Spotting a Phishing Message

It can sometimes be difficult to spot a phishing email, and many people fall for them. Whenever you receive an email that just doesn't seem right, be suspicious and try the following.

• Check the sender. If the message looks like it is from someone you know, click on the drop-down arrow by the person's name to see who really sent the email.
  • If it is not from the person you know, delete it right away.
  • If it's from a foreign country, has a strange email address made up of lots of numbers and letters, or has misspellings, it's probably a phishing email.
  • Some senders even use email addresses that appear to be from someone you know. If you're not sure, call them and ask them. Don't call any numbers in the message. Look for their official phone number online and call that one instead.
  • If you don't know the sender, don't download any attachments in the email. They may contain viruses.
• Is the message truly sent to you? Did the message come to you directly or is it part of a list with hidden addresses (BCC)?
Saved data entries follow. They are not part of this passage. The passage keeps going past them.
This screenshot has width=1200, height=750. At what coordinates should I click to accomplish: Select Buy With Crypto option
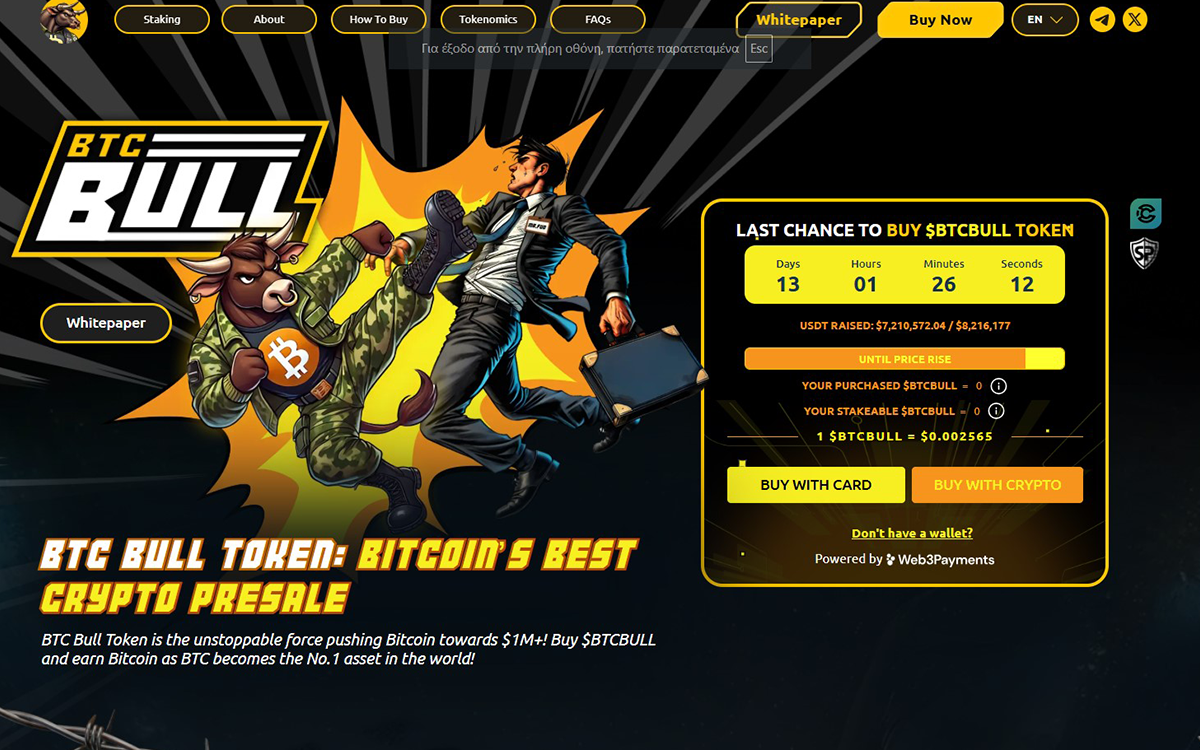997,485

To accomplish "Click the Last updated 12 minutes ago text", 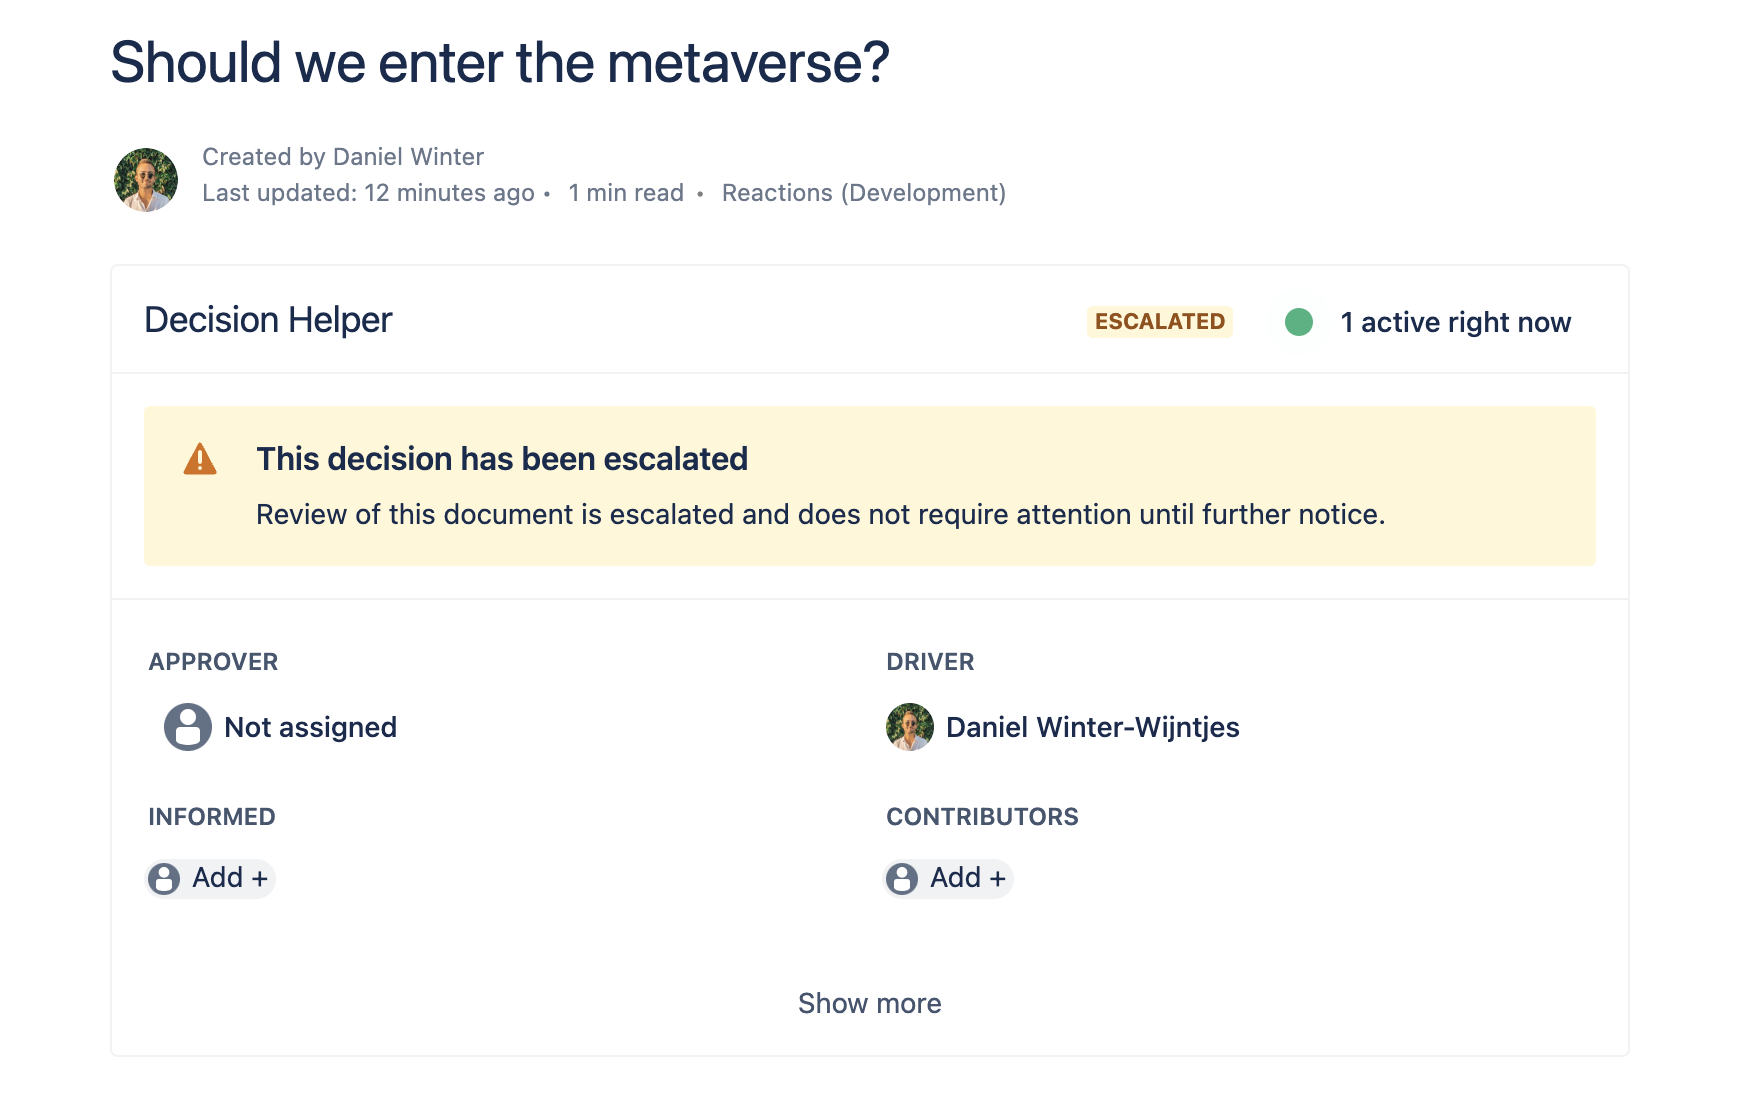I will click(368, 193).
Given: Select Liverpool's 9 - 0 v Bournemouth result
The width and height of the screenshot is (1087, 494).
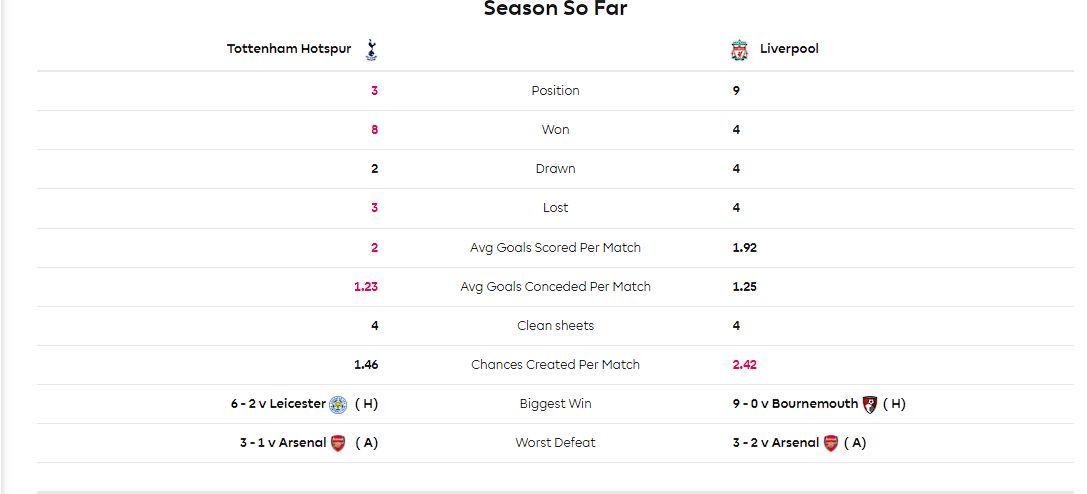Looking at the screenshot, I should pyautogui.click(x=795, y=404).
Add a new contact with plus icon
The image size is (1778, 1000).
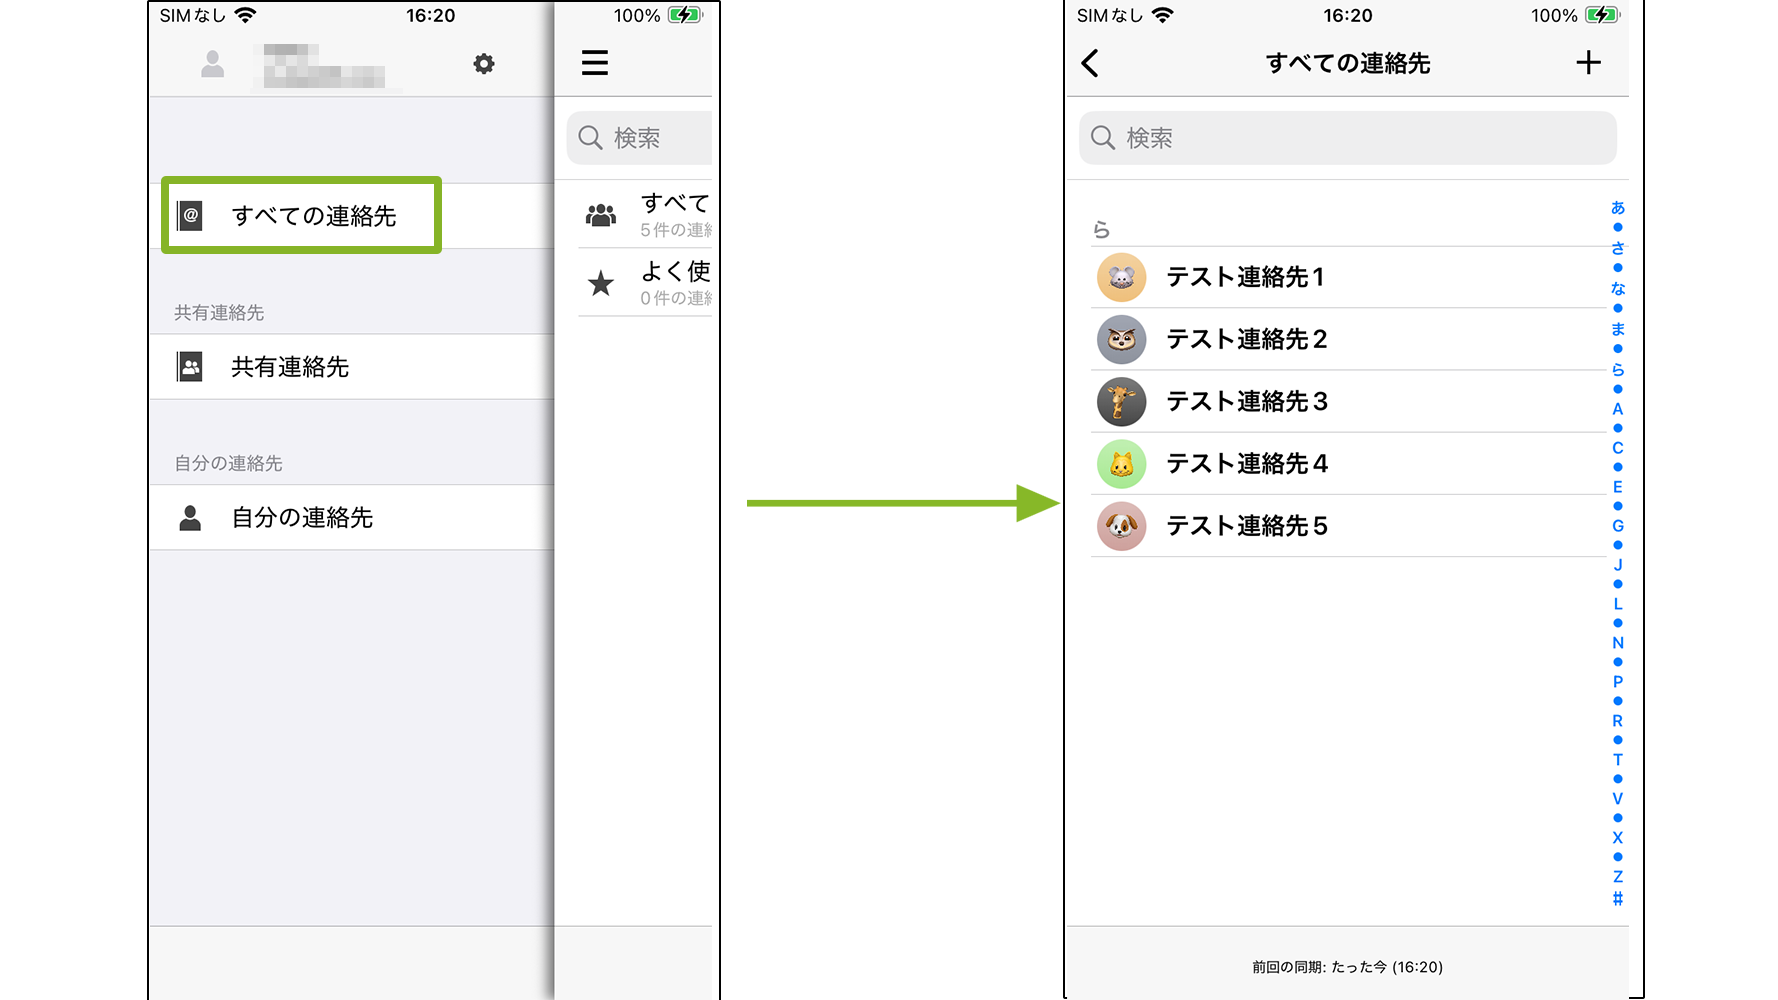pyautogui.click(x=1588, y=63)
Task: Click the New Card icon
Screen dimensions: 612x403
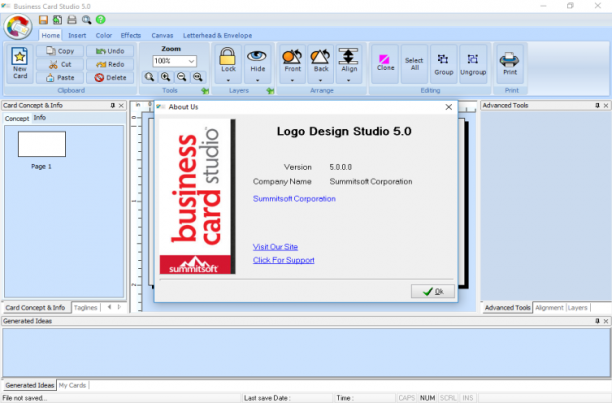Action: click(20, 57)
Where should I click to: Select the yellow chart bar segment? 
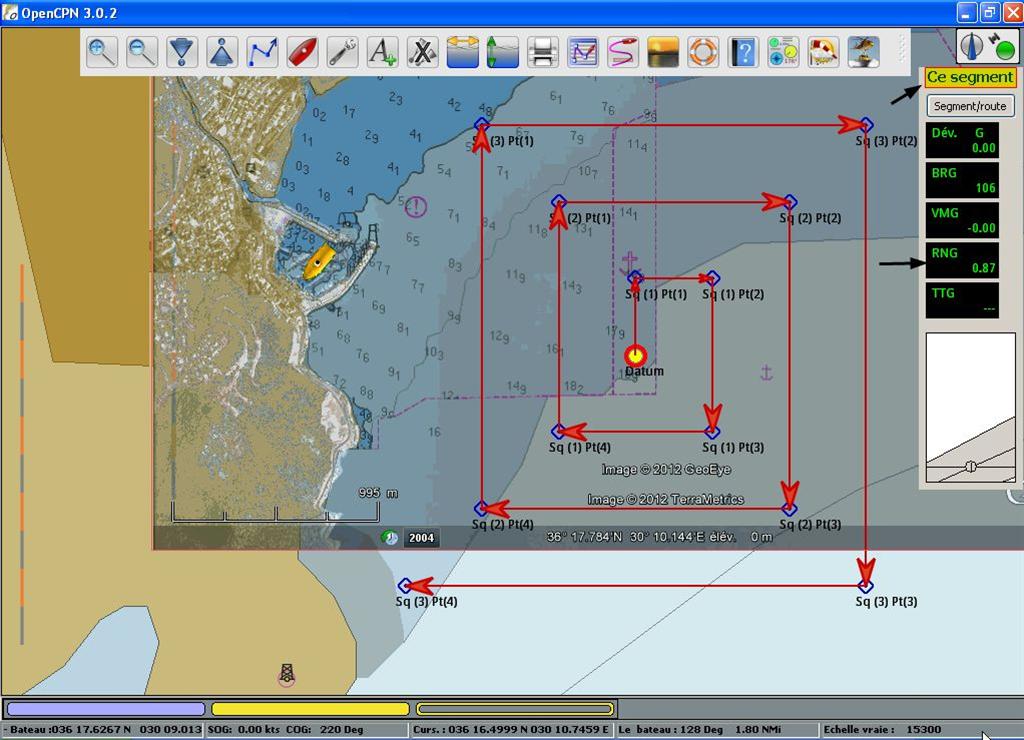(x=310, y=709)
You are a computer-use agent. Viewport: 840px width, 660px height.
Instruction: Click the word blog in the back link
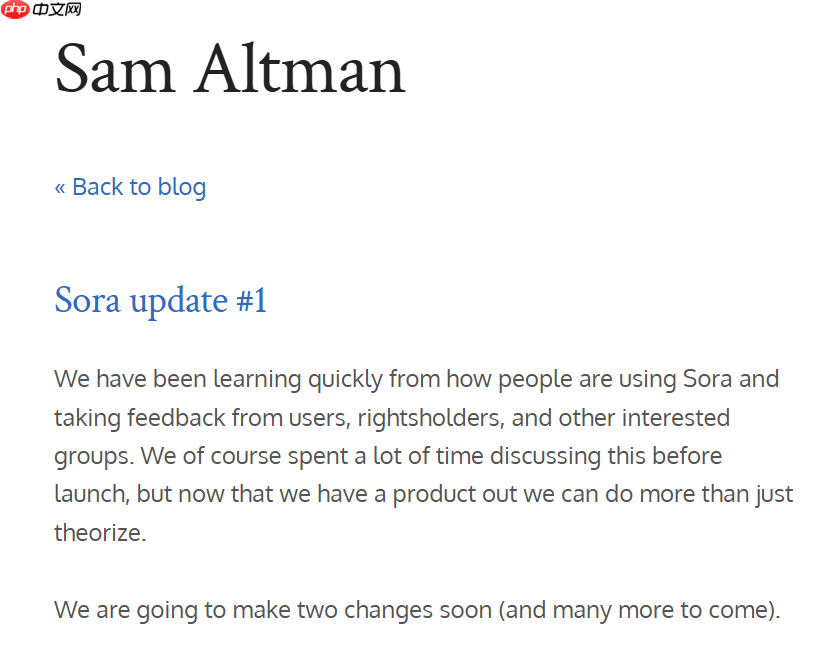(181, 187)
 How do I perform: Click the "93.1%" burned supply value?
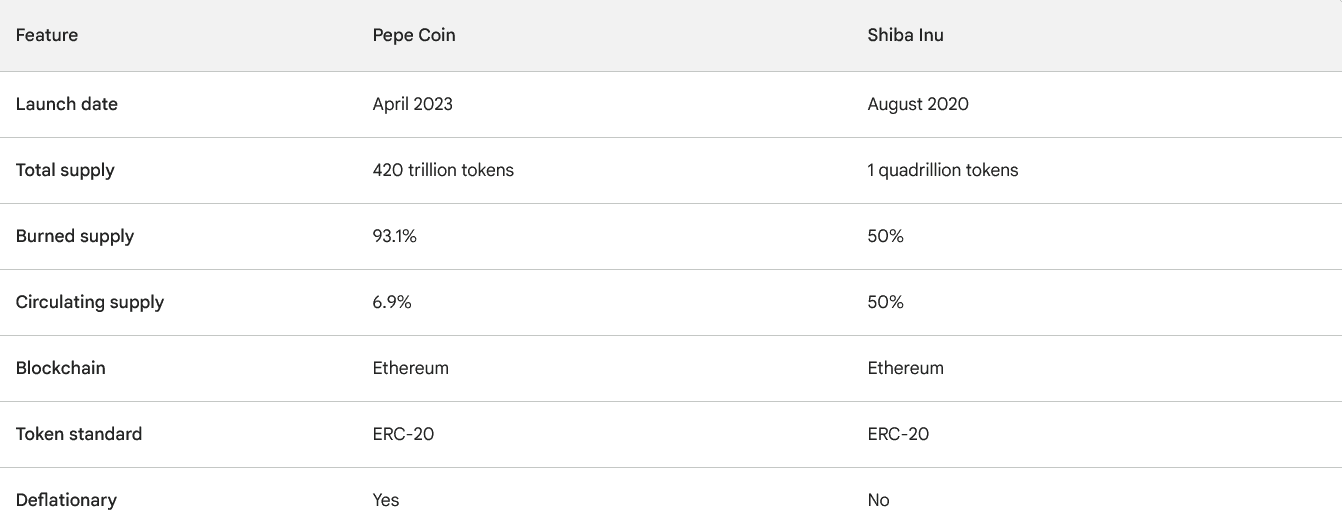click(x=394, y=236)
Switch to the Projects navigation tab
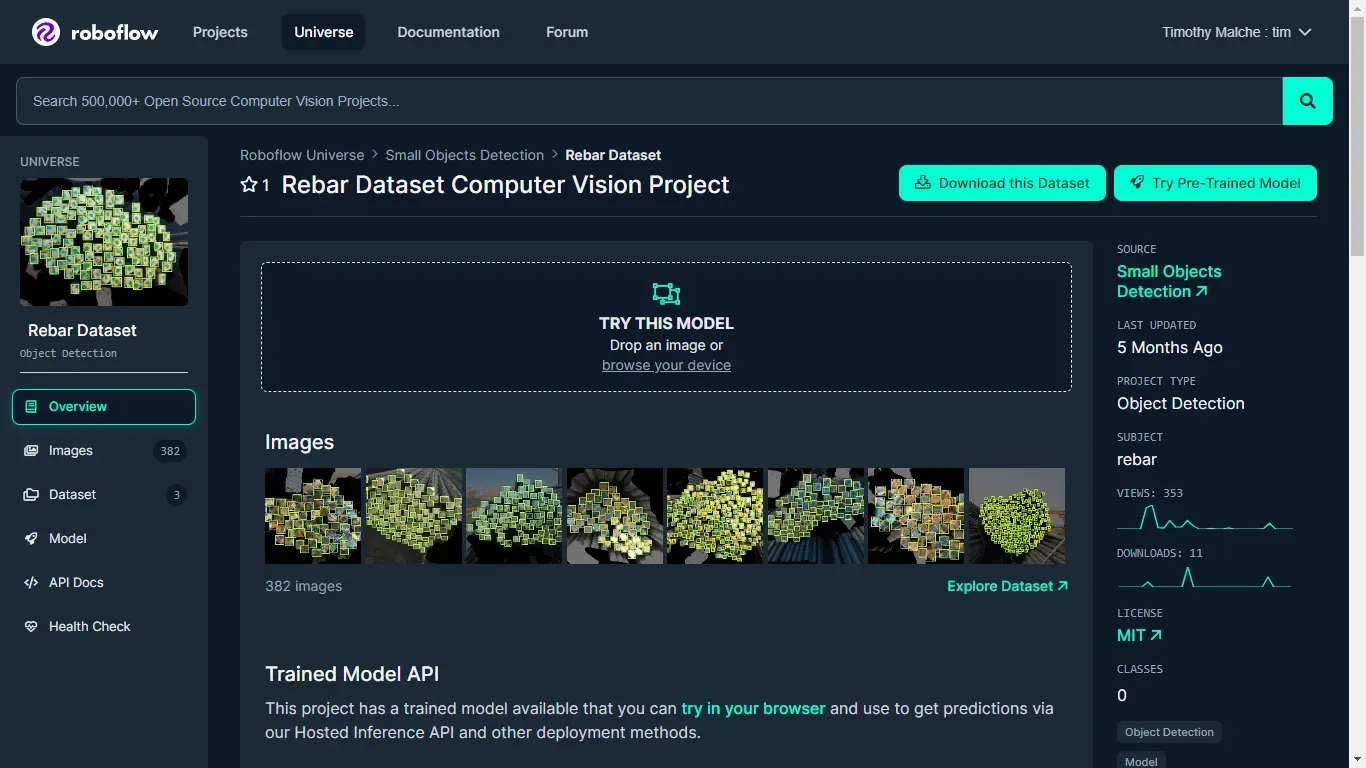1366x768 pixels. point(220,32)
Unless you've signed up for a mailing, any use of BCC should be questioned.
• Does the tone match the sender? Messages from people you know or work with will usually contain a personal greeting often using your name, not a general one (like Dear Sir or Madam.
• Show all headers. Learn how to show all headers in your preferred email program. The headers will show you the path the email took to get to you. A quick Internet search can show you how to do this (and once you figure it out, consider putting it in your Knowledge Base so others can do this too). If it starts out or passes through any suspicious domains, report it.)
  • Show all headers in Gmail | Outlook
• Don't click on that link! Unless you are absolutely sure someone you know is sending you a URL, don't click on links in an email or text. If you think the message is from someone you know, but you're concerned about an embedded link, investigate the link without clicking on it. In some email programs, if you hover over a link or linked text, you can reveal the actual embedded link, either in a pop-up or in a browser window. Many browsers offer some limited protection if you do accidentally click a link. If your browser warns you about the link, close your browser and start again.
• Don't succumb to requests for urgency. Some cybercriminals may pose as a member of IT support or a different authority figure, like the police, a healthcare worker, or others. This is called spoofing. They may try to sound official or otherwise wear you down by sending multiple requests for you to do something "very important" because "it's urgent" or "time is of the essence." These messages may be paired with phone calls. Never call a number in an email. Research and use a trusted phone number instead.
• Question poor grammar and misspellings. Unless you know the person you are communicating with just generally has these issues, spelling and grammar errors can indicate a phishing attempt. Strange formatting, like mixed fonts and colors, can sometimes also be an indication of phishing.
• Search the sender or organization. Open your favorite search engine and search the sender, their email address, any domains, or other information to determine if the message is legitimate.
• Avoid attachments. Recognize common file extensions along with those that may indicate something hidden within an attachment, extensions like .exe or .jsp can be files that corrupt your device.